This. I was about to write the exact same thing. 

I brought cash and my parents wired me some money once I had set up my account (without a SSN I might add*), and that was enough to pay for those early big expenses. I also chose to wait until after I got my first paycheck (= at the end of the first month of my program, and about a month and a half after I moved) with everything that wasn't strictly necessary, under the thinking that I should settle down a bit and develop a routine before I can really know what I need as opposed to what I only think I need. It was a good decision for me. I don't know if it saved me money, but it definitely led to somewhat different choices than I would have made if I had purchased everything immediately after moving. 

* I was also able to get a credit card with a somewhat low limit immediately after opening my account. You might be able to do the same, or get a secured card.

**GIVEN DATA:**
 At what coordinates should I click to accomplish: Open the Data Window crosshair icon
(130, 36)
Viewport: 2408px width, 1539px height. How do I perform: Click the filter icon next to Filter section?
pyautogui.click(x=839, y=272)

**WHAT YOU NEED TO DO:** Reproduce the passage above about paying for early expenses after moving, in full and word for word.

**FINAL ANSWER:**
This. I was about to write the exact same thing. 

I brought cash and my parents wired me some money once I had set up my account (without a SSN I might add*), and that was enough to pay for those early big expenses. I also chose to wait until after I got my first paycheck (= at the end of the first month of my program, and about a month and a half after I moved) with everything that wasn't strictly necessary, under the thinking that I should settle down a bit and develop a routine before I can really know what I need as opposed to what I only think I need. It was a good decision for me. I don't know if it saved me money, but it definitely led to somewhat different choices than I would have made if I had purchased everything immediately after moving. 

* I was also able to get a credit card with a somewhat low limit immediately after opening my account. You might be able to do the same, or get a secured card.